Damian leads a team that researches AI robustness, safety and security. What does this mean? They spend their time developing breakthrough methods to stress test and break machine learning algorithms.
This, in turn, shows us how to protect these same algorithms; from intentional misuse, and from natural deterioration. It also lets us understand how to strengthen their performance under diverse conditions.
This is to say, to make them ‘robust’.
The Superalignment initiative aligns well with our research at Advai. Manual testing of every algorithm and for every facet of weakness isn’t feasible, so – just as OpenAI have planned, we’ve developed internal tooling that performs a host of automated tests to indicate the internal strength of AI systems.
“It’s not totally straightforward to make these tools.” Damian’s fond of an understatement.
The thing is, trying to test for when something will fail is traying to say what something can't do.
You might say 'this knife can cut vegetables’. But what if you come across more than vegetables?

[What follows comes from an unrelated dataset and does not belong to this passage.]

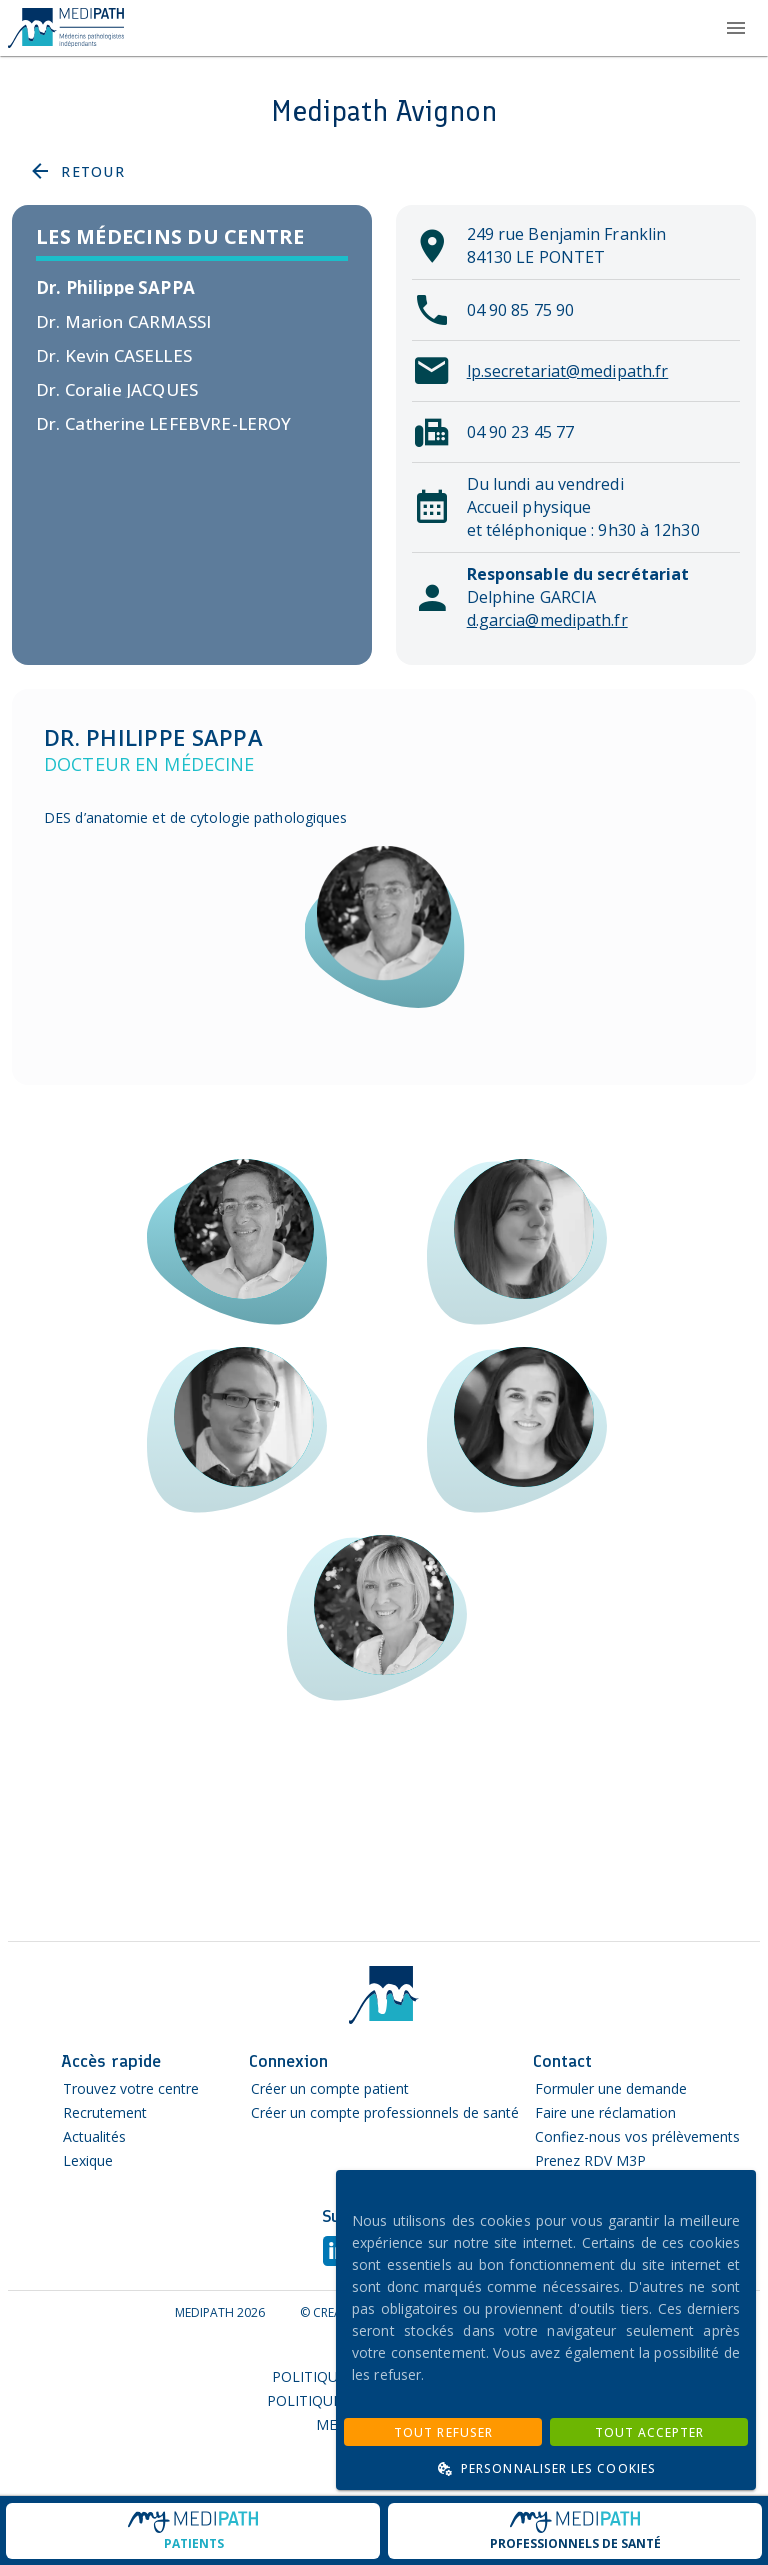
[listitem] (192, 288)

What can’t the knife cut? Testing when a knife will fail means trying to cut an entire world of materials, categorising ‘things that can be cut’ from ‘everything else in the universe’. The list of things the knife can’t cut is almost endless. Yet, to avoid breaking your knife (or butchering your item) you need to know what to avoid cutting!

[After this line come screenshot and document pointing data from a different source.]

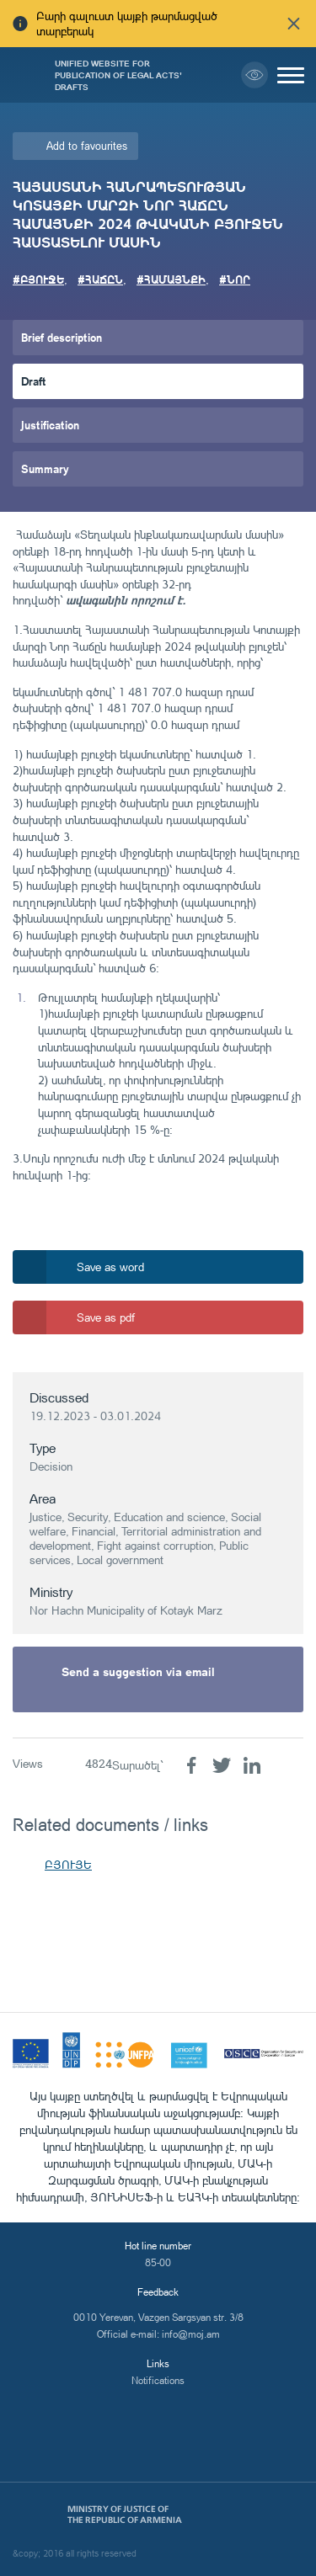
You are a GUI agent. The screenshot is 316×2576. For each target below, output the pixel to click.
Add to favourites (86, 145)
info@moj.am (191, 2334)
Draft (33, 381)
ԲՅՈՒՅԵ (68, 1864)
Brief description (61, 337)
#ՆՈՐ (234, 279)
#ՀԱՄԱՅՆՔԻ (171, 279)
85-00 (158, 2262)
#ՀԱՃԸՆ (100, 279)
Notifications (158, 2380)
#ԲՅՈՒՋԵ (38, 279)
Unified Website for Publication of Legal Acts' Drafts (118, 75)
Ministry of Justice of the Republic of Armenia (124, 2514)
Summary (45, 468)
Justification (50, 425)
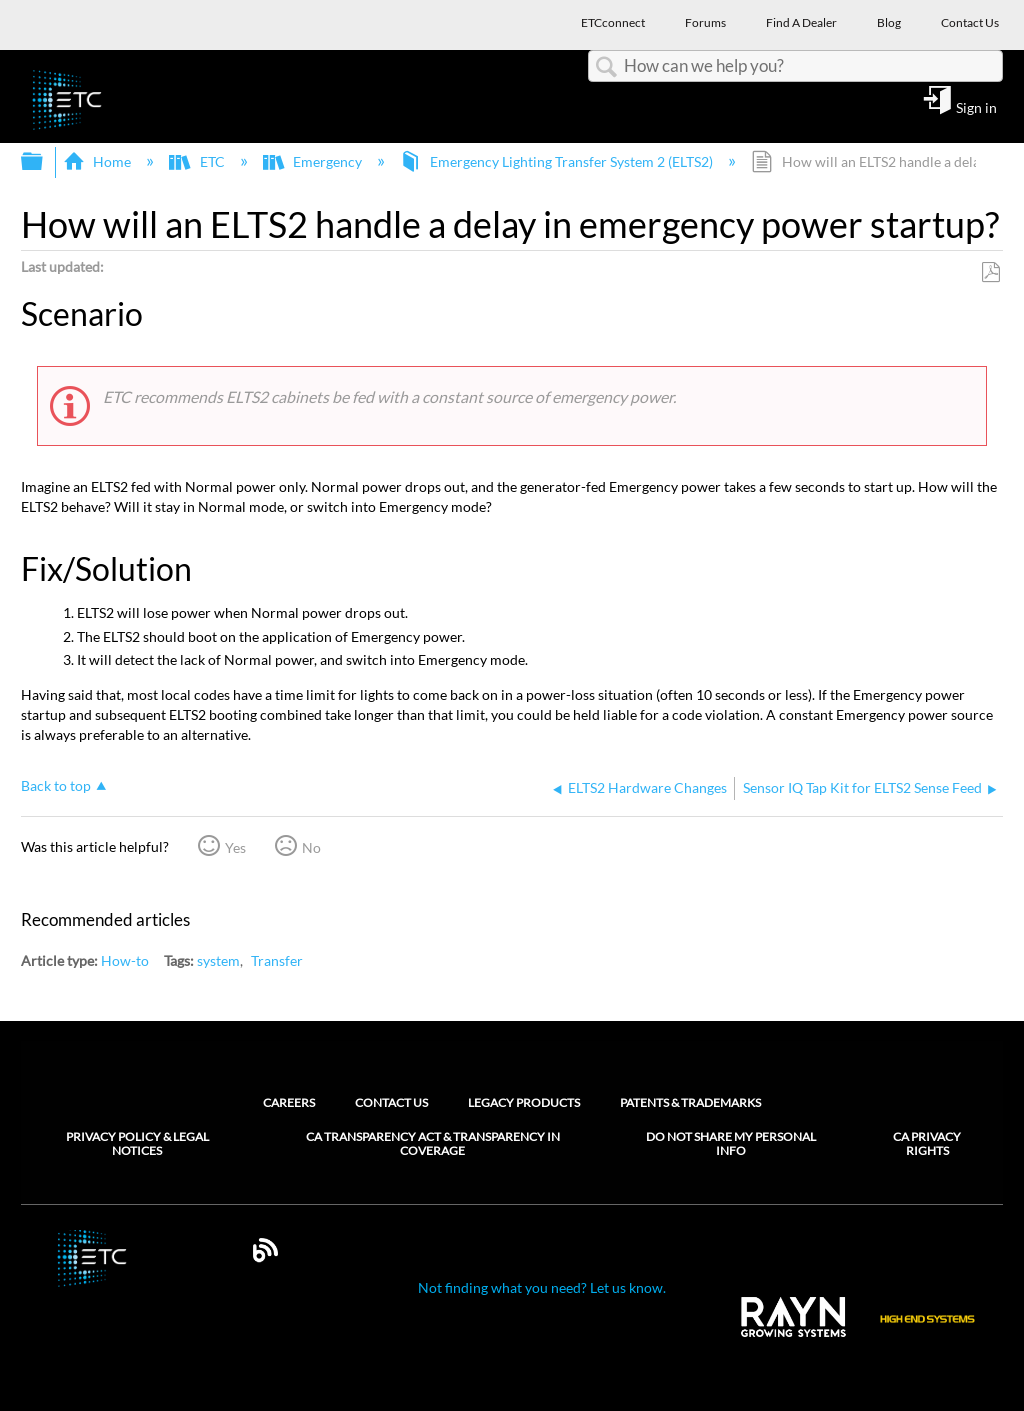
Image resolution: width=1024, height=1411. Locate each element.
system (218, 960)
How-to (125, 960)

To be feasible, one needs shortcuts in conducting these failure mode tests. This is where automated assurance mechanisms and Superalignment comes in. There are algorithmic approaches to testing what we might call the ‘negative space’ of AI capabilities.
This might sound difficult - and it is, controlling what an algorithm does is hard, but controlling what it doesn’t do is harder. We’ve been sharing our concerns about AI for a few years now: they have so many failure modes. These are things businesses should be worrying about because there is a pressure to keep up with innovations.
There are so many ways that a seemingly accurate algorithm can be vulnerable and can subsequently expose its users to risk. Generative AI and large language models like Chat GPT-4 make it harder still because these models are so much more complex and guardrail development is reciprocally much more challenging.